TASK DIRECTIONS: Give a count of the lines below that have the string "agent" in them, with no other words.

%%

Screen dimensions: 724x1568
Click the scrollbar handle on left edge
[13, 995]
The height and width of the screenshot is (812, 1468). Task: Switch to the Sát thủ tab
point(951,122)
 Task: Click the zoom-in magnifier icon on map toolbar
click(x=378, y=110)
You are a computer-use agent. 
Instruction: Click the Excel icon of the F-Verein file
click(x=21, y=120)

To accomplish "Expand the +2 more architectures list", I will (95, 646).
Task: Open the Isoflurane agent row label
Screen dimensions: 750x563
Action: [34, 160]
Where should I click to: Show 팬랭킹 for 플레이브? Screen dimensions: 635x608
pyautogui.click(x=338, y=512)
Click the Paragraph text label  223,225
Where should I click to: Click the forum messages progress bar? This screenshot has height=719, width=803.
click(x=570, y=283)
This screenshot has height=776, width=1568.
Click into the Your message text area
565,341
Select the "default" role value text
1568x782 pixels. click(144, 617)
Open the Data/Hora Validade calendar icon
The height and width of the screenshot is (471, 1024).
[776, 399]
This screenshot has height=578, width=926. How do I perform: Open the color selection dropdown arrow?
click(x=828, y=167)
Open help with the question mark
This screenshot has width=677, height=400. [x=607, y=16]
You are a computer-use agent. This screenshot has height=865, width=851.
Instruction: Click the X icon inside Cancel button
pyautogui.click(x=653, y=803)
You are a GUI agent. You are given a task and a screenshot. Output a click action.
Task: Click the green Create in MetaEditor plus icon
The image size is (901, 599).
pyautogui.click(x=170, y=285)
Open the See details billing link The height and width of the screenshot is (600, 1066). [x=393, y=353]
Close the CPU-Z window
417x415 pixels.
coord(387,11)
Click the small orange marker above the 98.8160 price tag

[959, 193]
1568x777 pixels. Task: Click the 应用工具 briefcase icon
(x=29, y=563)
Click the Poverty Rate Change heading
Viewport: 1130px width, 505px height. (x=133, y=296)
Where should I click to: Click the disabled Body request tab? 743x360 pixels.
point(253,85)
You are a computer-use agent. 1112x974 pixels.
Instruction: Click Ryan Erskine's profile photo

%%

SOLUTION TO THIS TASK: 5